Register here: https://webinars-antibodysociety.org/store/seminar/seminar.php?seminar=197635

Presenting this session is Dr. Jesper Sorensen, Head of Biomodeling at OpenEye, Cadedence Molecular Sciences. Jesper received his Ph.D. in Nanochemistry from Aarhus University in Denmark and subsequently did a post-doc in Prof. Rommie Amaro’s lab at UC San Diego in California. He then joined Dart Neurosciences, as a scientific software developer. Jesper joined OpenEye in 2018, co-developing the Spruce toolkit for protein structure preparation. He now manages a team of developers focused on advancing drug discovery tools for biologics.

About this session 

OpenEye's suite of antibody modeling tools, accessed via the cloud platform Orion, includes Specifica’s state-of-the-art antibody sequence analysis tool (AbXtract) and a set of open-source tools.
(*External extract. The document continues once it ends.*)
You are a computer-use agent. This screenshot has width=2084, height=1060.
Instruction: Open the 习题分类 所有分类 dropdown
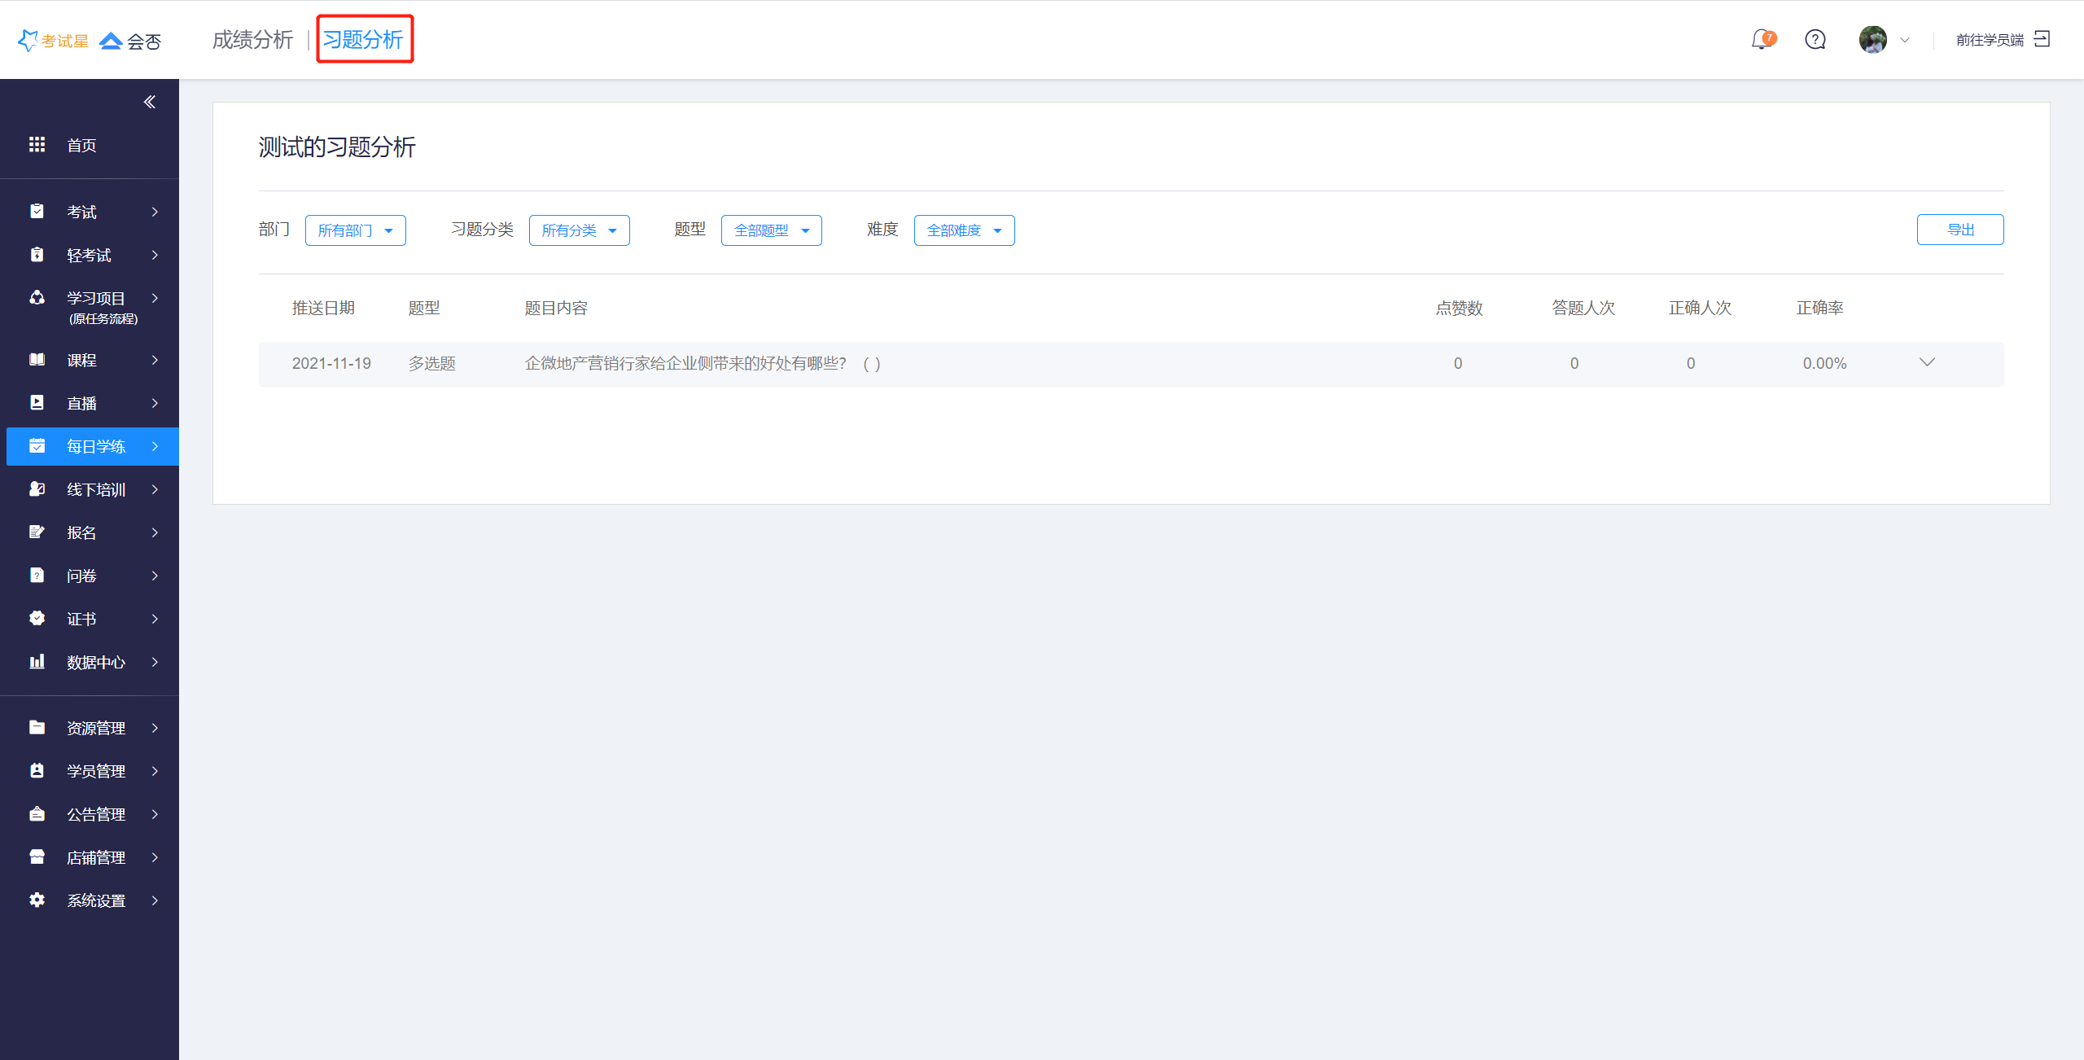pos(579,230)
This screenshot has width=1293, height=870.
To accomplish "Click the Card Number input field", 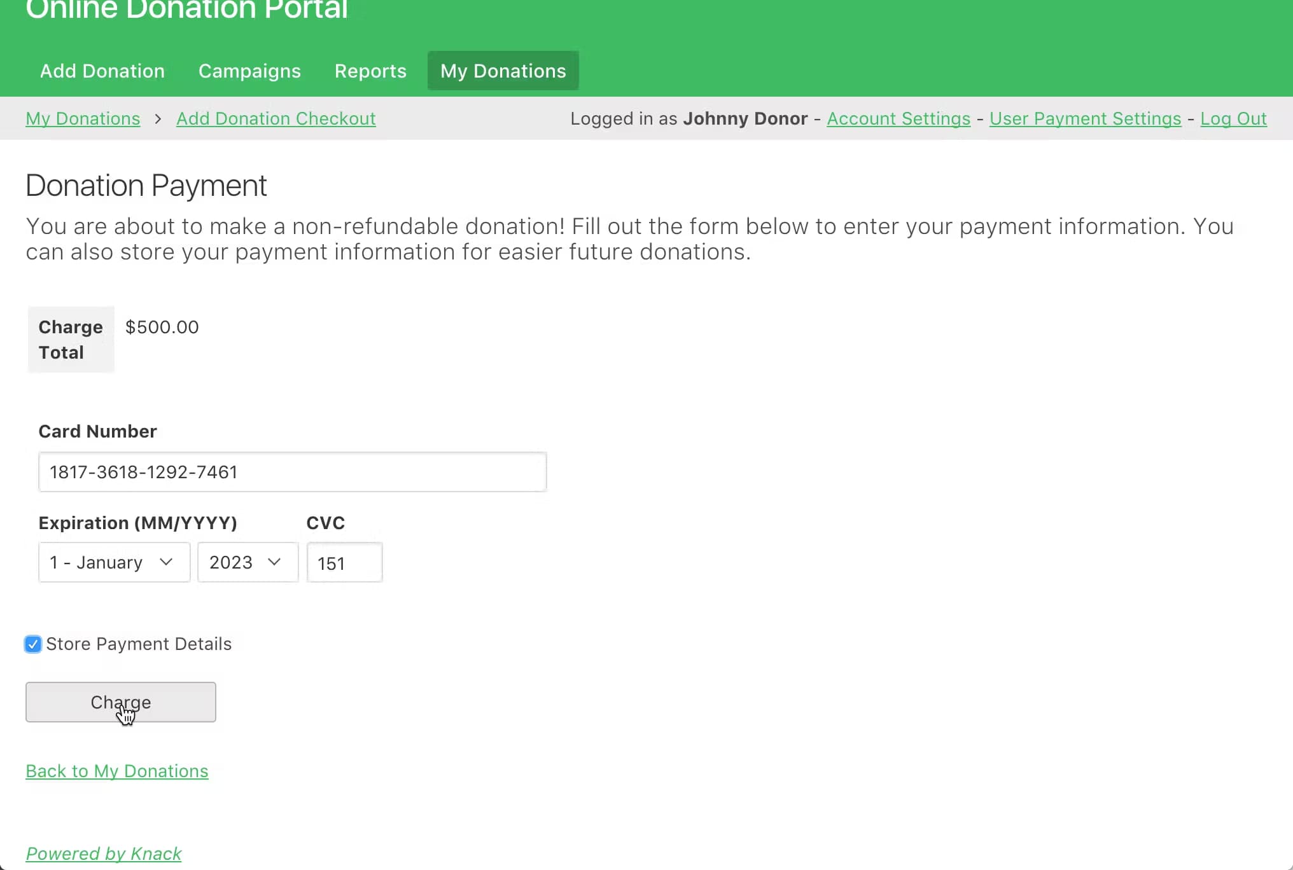I will [x=292, y=472].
In this webinar, Dr. Jesper Sorensen will guide viewers through the process of modeling antibody structure on Orion, beginning with sequences from a selection campaign analyzed using AbXtract, or from internal or public databases. Full 3D structures are then generated with the AI-driven structure predictor ImmuneBuilder (requiring only around 100 ms per structure when predicting at the multi-thousand scale). From these structures, a wide variety of physico-chemical properties are calculated to enable the selection of those antibodies most likely to be successfully developed into human therapies. Structural diversity in the complementarity-determining region (CDR) can be further explored using knowledge-based loop modeling, while short trajectory and enhanced sampling molecular dynamics are used to explore global conformational diversity.

Structural families within computed conformational ensembles can be identified by clustering using 3D similarity based on a physically rigorous shape and chemical feature distribution within the CDRs. Individual sequences can be further optimized by single or multi-point mutations and/or loop replacement, and these new hypotheses can be submitted to further rounds of physico-chemical property calculation and conformational exploration, allowing rapid profiling of a wide variety of candidate antibodies.